Supplied text:
# How soon did you ride after giving birth?



## Bluecat (16 August 2011)

As title says. Im 7 months pregnant and desperate to ride again.I havent been able to since 4 months due to feeling awful and painful hips.So cant wait till i can get back in th saddle.


----------



## Solo1 (16 August 2011)

I know someone who was at the Boxing day meet two days after.

She is dedicated though


----------



## aimsymc (16 August 2011)

I was on after 3 days, just a wee wander round though! About a week befor i went in school. I rode untill about 7months so wasnt to long a break.


----------



## pokerface (16 August 2011)

i went back to riding 4 a day, 3 weeks later, eventing again in 5 weeks. And i did not have an easy birth, had to go to theatre afterwards ( dont want to scare u! have an epidural and it will be fine!) took arnica everyday which im sure helped, did fall off out of a trot on the gallops when one horse spooked badly with me, your reactions wont be as quick, and i spent a lot of money on back people where everything had gone slack i uncovered a can of worms when i went back to riding! but i was bloody determined i was getting back to it, even had to produce a doc letter saying i COULD COME BACK to work, as boss wanted me to not ride for 6 weeks!


----------



## quirky (16 August 2011)

It depends on the birth.
If you have stitches, it can be quite painful just to sit, let alone squidge round in a saddle .

I would not plan to be riding by a certain time, as you may well be disappointed when you can't get back on .

I rode 4 weeks after birth but probably should have waited as my core muscles were pretty week still.


----------



## jennywren07 (16 August 2011)

i left it 10weeks. i didn't ride all through my pregnancy due to a dislocated knee early on and a mahoosive bump. i also had a very rough birth having an emergancy c-section and nearly died through blood loss/ very high bp.

that said i was up and about pretty much as usual 2weeks after, just less energy!! 
My only advice would be dont rush it. i only managed a walk around the block yet needed a nap afterwards :/


----------



## lnb (16 August 2011)

when ever you feel comfortable to get back in the saddle! but don't force yourself  
i was really lucky and rode most of my pregnancy and riding again about 2 weeks after. i didn't do anything too trying though just hacking out and popping the odd little fence. most people i know carried on riding as normal soon after....i think its a personal choice of what you feel comfortable with and obviously knowing your body. 
hope everything goes well for you and baby


----------



## Orchardbeck (16 August 2011)

I was back on after 6 weeks, after 11 months of not riding (I stopped as soon as I found out I was pregnant, just because I have an unpredictable older mare, and a youngster - too risky!). 

I was so nervous the first time I got back on, even on my older mare, who I've had 15 years, I couldn't believe it. I never imagined I would be like that. 

I had that horrible hip thing too - I have never known pain like it!

Dataset content:
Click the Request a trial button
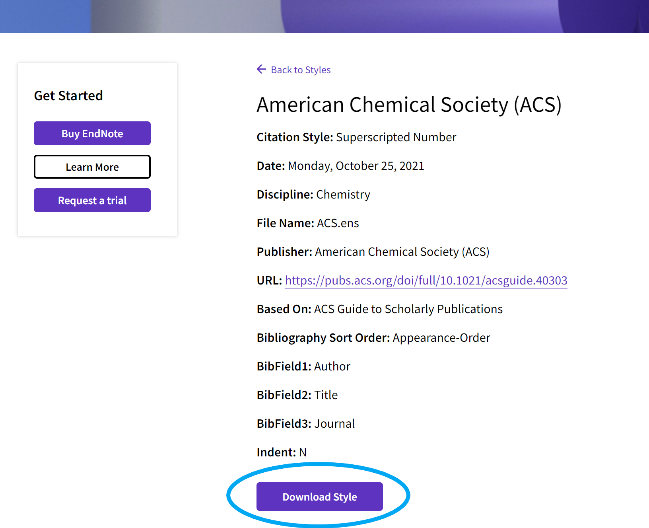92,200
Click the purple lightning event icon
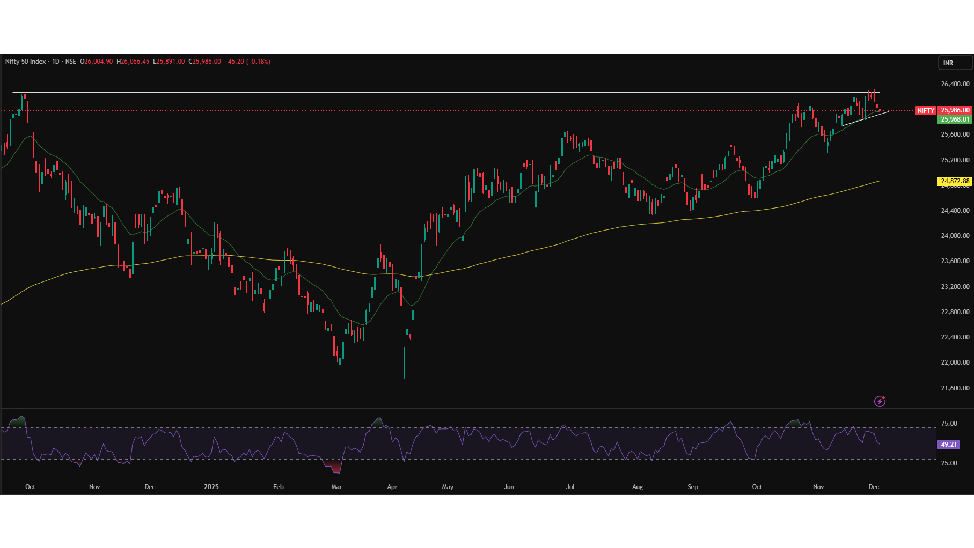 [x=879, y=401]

==

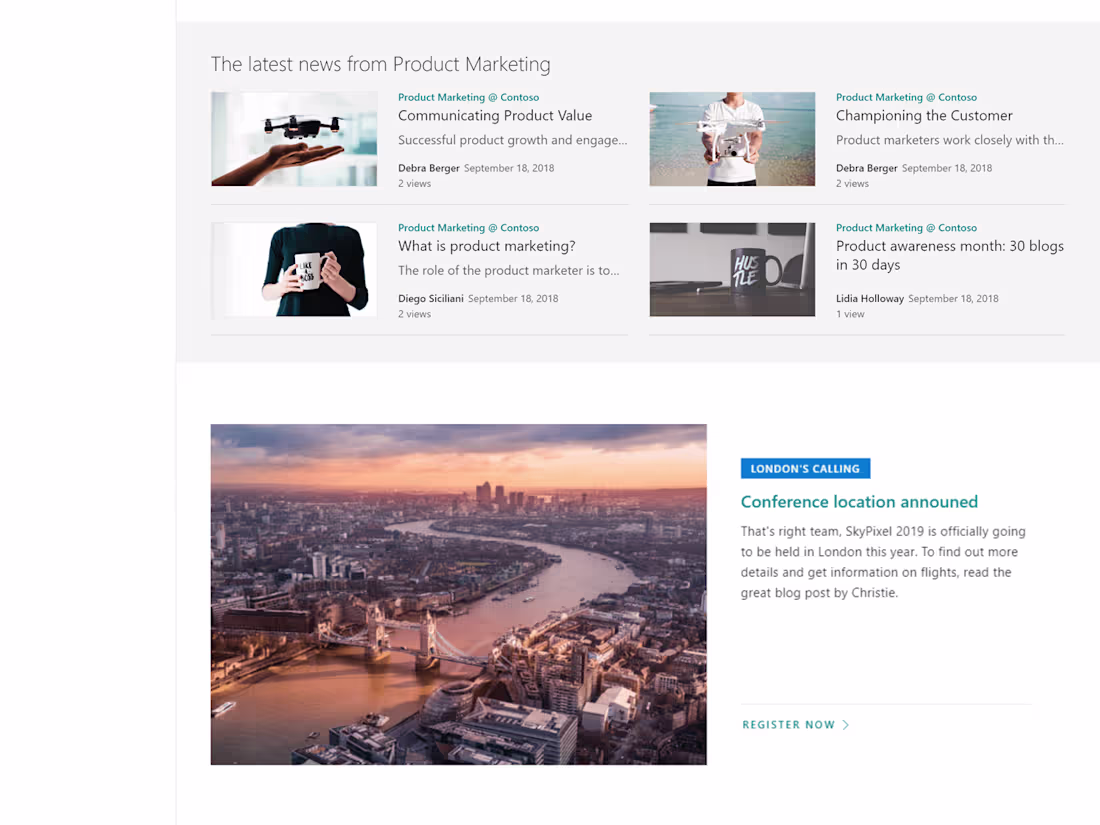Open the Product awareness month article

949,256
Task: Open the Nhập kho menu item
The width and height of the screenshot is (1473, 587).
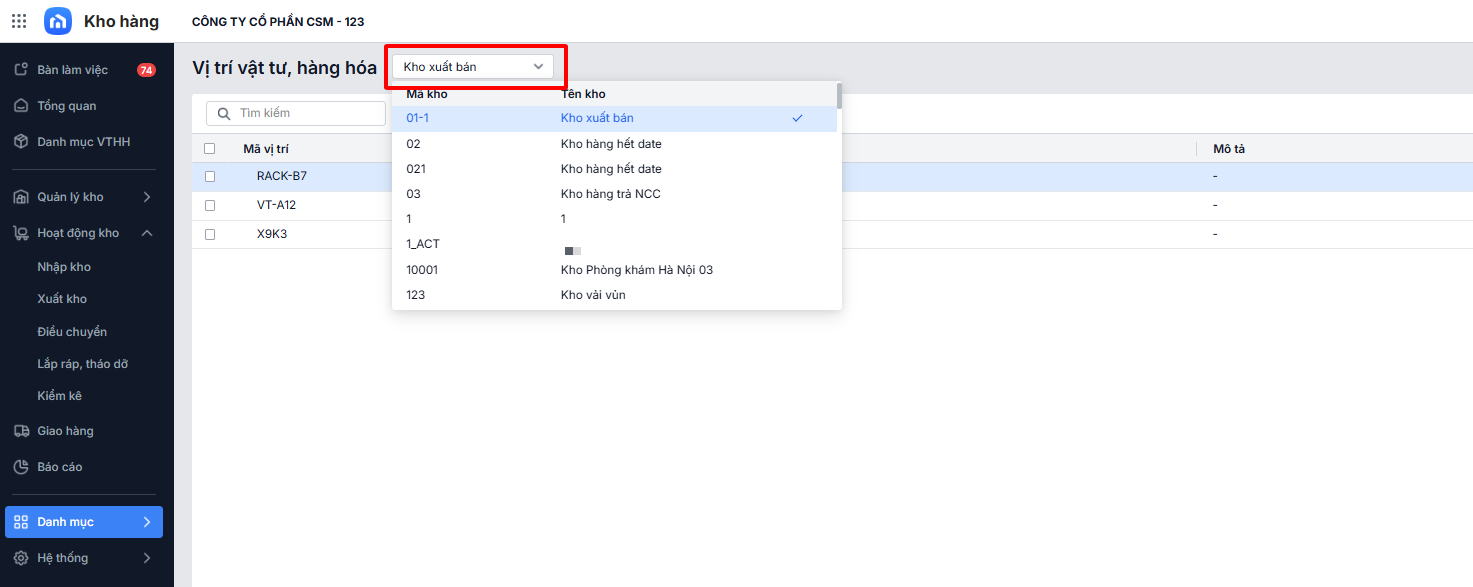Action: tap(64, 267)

--

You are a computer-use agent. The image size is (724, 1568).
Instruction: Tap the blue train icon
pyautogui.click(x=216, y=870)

What to work on: Rewrite the forum thread on riding after childbirth from "As title says." through "in th saddle.", replacing "desperate" with "eager". The data comes from a separate source and is unrelated to the forum thread above.

Result:
As title says. Im 7 months pregnant and eager to ride again.I havent been able to since 4 months due to feeling awful and painful hips.So cant wait till i can get back in th saddle.